Everything happens inside a single SQLAlchemy transaction (engine.begin()), so a mid-upload error rolls every step back on PostgreSQL. MySQL auto-commits DDL (DROP TABLE, CREATE TABLE), so an Overwrite that crashes during the upload may leave you without the original table — there’s no way around that without engine-level support.

While the worker runs, the widget’s progress bar and status label are updated through Qt signals; the Save, Connect and form controls are temporarily disabled.

Type Mapping

Column types are picked per dialect through SQLAlchemy so the DDL is correct on either backend. The widget uses the dialect-specific DOUBLE_PRECISION / DOUBLE whenever available:

Orange Variable

PostgreSQL

MySQL

DiscreteVariable

VARCHAR(255)

VARCHAR(255)

ContinuousVariable

DOUBLE PRECISION

DOUBLE

TimeVariable

TIMESTAMP

DATETIME (MySQL’s TIMESTAMP is capped at 2038).

StringVariable

TEXT

TEXT

Identifiers (table and column names) are quoted by SQLAlchemy with the dialect’s native syntax — "name" on PostgreSQL, \`name\` on MySQL — and any internal occurrence of the quote character is doubled to avoid breakouts.

Validation

Before touching the database the widget enforces:

  • Connection established — a successful Connect is required; if you click Save before connecting, the widget refuses with Connect to a database before saving.

  • Table name present — required.

  • Table name well-formed — must match ^[A-Za-z_][A-Za-z0-9_]{0,62}$ (PostgreSQL identifier rules: starts with a letter or underscore, only letters / digits / underscores, max 63 characters). MySQL accepts a superset.

  • Connection fields present — host and database.

  • Email well-formed — only when the optional field is filled.

Security

The widget defends against SQL injection at three layers:

  • Parametrised queries — every value inserted into the database goes through SQLAlchemy parameter binding (connection.execute(text(...), params) for the metadata row, DataFrame.to_sql for the data). Values are never concatenated into the SQL string.
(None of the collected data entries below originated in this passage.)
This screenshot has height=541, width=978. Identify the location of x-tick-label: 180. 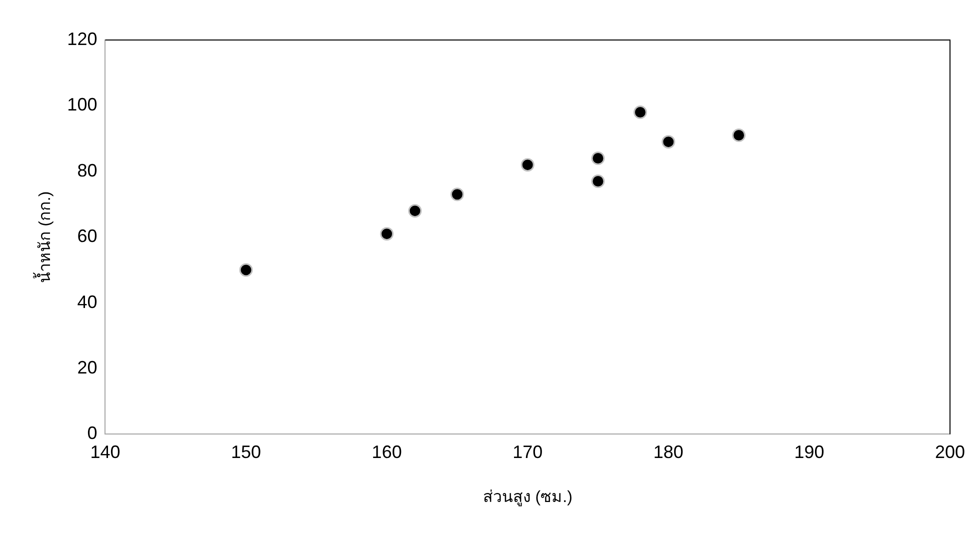
(668, 452).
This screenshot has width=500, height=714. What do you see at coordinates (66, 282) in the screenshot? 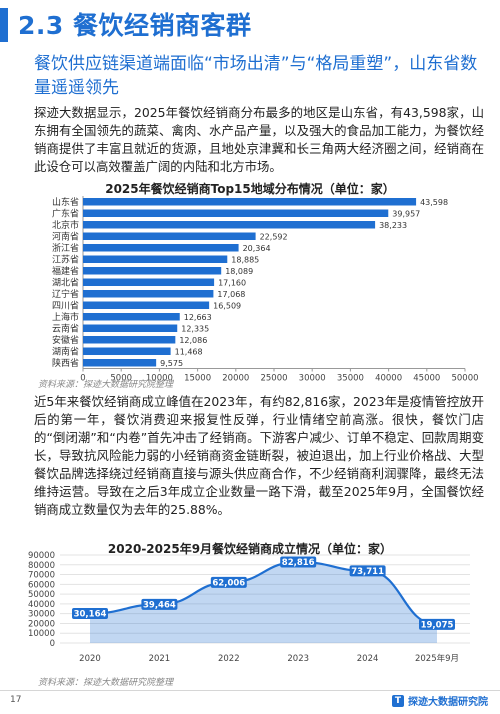
I see `bar-category-label: 湖北省` at bounding box center [66, 282].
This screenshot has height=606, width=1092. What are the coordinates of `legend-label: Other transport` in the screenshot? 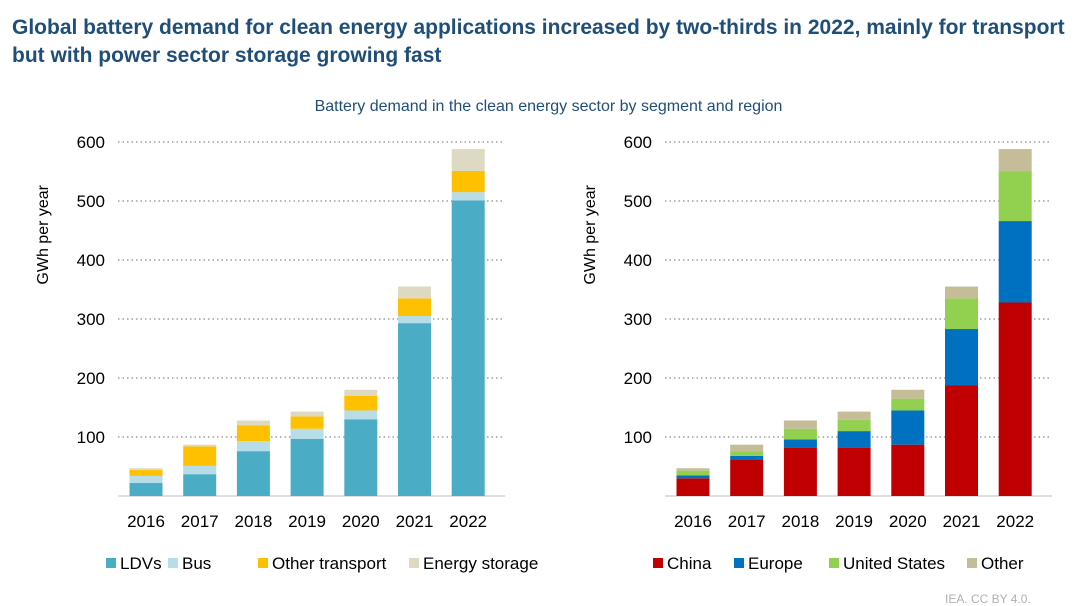 It's located at (330, 564).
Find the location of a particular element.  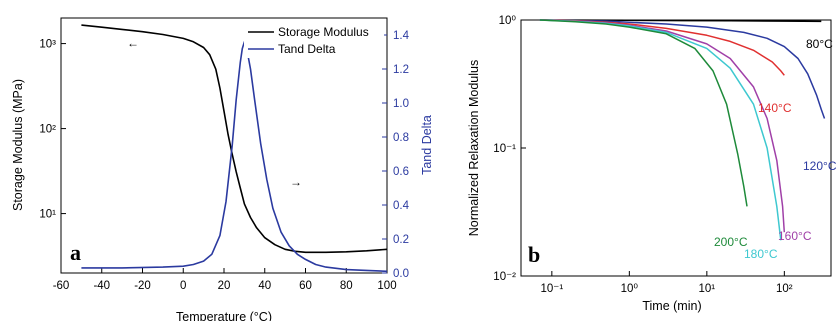

x-tick-label-b: 10¹ is located at coordinates (708, 289).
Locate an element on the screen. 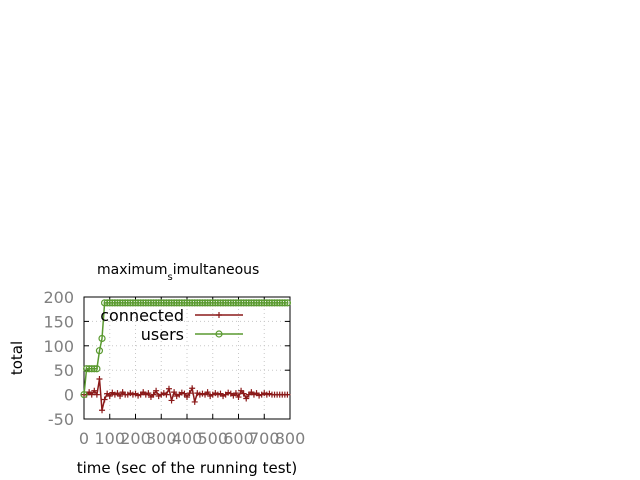  y-tick-label: 0 is located at coordinates (69, 396).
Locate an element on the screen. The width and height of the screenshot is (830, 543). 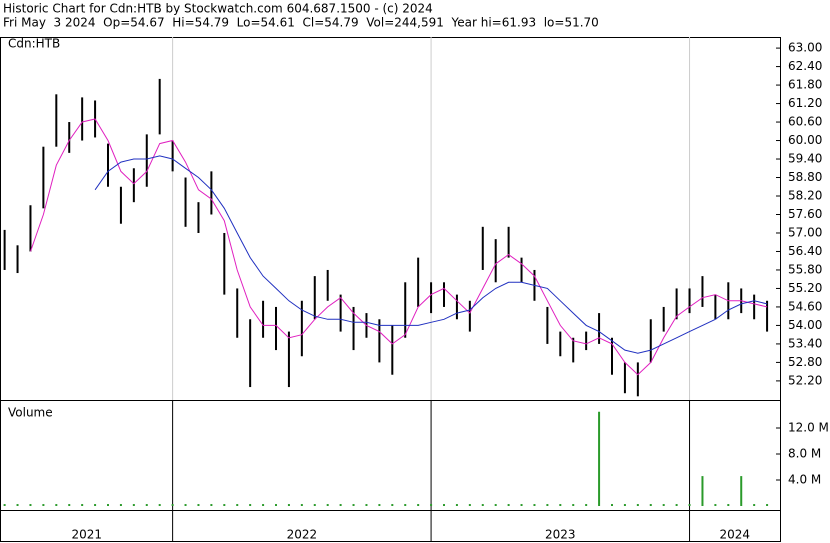
x-tick-label: 2022 is located at coordinates (302, 535).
  • Identifier escaping — table and column identifiers are rendered by the SQLAlchemy dialect, which double-escapes the quote character per spec (" on PostgreSQL, \` on MySQL).

  • Whitelist on the table name — the regex above further blocks payloads from ever reaching the DDL stage.

Usage Example

  1. Connect a File widget (or any data-producing widget) to Save to DB.

  2. Choose PostgreSQL or MySQL in the Database type combo.

  3. Fill in the connection fields (host, database, username, password).

  4. Click Connect. The status label should turn green with the connection details.

  5. Enter a valid table name, e.g. my_time_series_data.

  6. (Optional) Enter an email for the completion notification.

  7. Click Save. Watch the progress bar advance through the chunks and the status label switch to Upload completed in Xs when done.

Requirements

The widget brings the database drivers and the SQL toolkit:

SQLAlchemy>=1.4.0       # dialect-agnostic SQL toolkit
psycopg2-binary>=2.9.9  # PostgreSQL driver
PyMySQL>=1.0.0          # MySQL driver

psycopg2-binary is the binary distribution, so the widget runs on macOS, Linux and Windows without a C compiler or the libpq development headers. PyMySQL is pure Python and has no native build step. pandas itself is already a transitive dependency of Orange3.